In the course of hearing, the DR raised the plea that the nature of transaction should be judged from the parameters of section 68 as well. Though, the counsel of the assessee raised a strong objection to such a plea, the Tribunal in the interest of justice and fair play, drawing support from the decision of SC in Kapurchand Shrimal vs. CIT (131 ITR 451) allowed the DR to raise this issue.

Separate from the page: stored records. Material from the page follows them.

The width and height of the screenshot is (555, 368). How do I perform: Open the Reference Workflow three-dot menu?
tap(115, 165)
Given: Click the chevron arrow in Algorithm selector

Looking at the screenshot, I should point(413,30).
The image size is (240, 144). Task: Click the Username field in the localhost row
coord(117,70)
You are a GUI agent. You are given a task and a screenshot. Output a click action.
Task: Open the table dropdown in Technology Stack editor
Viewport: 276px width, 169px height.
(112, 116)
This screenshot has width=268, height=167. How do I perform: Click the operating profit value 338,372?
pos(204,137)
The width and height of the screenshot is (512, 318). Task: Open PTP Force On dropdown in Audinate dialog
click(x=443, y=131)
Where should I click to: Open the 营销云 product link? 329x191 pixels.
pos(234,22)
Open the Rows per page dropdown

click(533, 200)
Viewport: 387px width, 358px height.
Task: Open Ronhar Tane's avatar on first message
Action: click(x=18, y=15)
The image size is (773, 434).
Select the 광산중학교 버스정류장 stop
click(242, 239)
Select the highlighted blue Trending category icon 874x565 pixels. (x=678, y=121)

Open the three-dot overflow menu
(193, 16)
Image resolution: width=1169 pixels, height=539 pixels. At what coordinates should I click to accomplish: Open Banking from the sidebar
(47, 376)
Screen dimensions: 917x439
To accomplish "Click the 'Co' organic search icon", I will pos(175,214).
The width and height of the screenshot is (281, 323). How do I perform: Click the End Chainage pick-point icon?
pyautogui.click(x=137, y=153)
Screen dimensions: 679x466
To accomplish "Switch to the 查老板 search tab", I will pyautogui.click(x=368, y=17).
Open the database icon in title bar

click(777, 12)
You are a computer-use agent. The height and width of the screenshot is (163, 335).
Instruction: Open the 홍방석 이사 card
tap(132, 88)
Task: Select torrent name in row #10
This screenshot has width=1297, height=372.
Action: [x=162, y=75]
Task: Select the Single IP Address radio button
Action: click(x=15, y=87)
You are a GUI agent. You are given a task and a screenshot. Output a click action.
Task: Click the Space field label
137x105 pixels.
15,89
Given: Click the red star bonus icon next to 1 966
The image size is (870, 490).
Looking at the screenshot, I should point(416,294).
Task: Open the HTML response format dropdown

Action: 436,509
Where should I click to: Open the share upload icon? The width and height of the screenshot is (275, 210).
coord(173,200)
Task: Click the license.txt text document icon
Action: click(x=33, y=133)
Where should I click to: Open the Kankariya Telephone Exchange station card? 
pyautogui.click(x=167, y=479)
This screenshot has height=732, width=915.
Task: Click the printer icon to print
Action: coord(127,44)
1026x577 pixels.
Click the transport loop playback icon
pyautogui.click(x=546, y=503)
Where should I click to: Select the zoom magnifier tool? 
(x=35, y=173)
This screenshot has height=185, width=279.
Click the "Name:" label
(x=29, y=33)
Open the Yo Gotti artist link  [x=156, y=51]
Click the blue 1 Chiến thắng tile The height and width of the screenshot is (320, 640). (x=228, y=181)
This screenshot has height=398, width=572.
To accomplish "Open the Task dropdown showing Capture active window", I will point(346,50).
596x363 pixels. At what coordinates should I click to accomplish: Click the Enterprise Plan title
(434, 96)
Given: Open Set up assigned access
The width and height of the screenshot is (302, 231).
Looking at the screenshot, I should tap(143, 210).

Considering the arguments of the DR, the Tribunal held that the identity of the subscribers has been established beyond all reasonable doubts nor have the revenue authorities questioned the identity of the shareholders. On facts, it held that the capacity of the shareholders cannot be doubted. To counter the argument of the Revenue that charging of premium of Rs. 490 per share is beyond any logical sense and that the transaction is a sham transaction, the Tribunal looked at the application of the funds so raised. It held that the ultimate beneficiaries of the share premium may clear the clouds over the transaction being alleged to be a sham.
The Tribunal fund that the assessee company invested funds in its three subsidiary companies wherein the assessee is holding 99.88% of share capital which meant that the funds were not diverted to an outsider. This, according to the Tribunal, cleared the doubt about the application of funds and the credibility of the company in whom the funds were invested.
The Tribunal held that it could not find a single evidence which could lead to the entire transaction to be a sham. It held that the revenue authorities erred in treating the share premium as income of the assessee u/s. 56(1) of the Act. The Tribunal directed the AO to delete the addition of Rs. 47,91,00,000.
This ground of appeal filed by the assessee was allowed.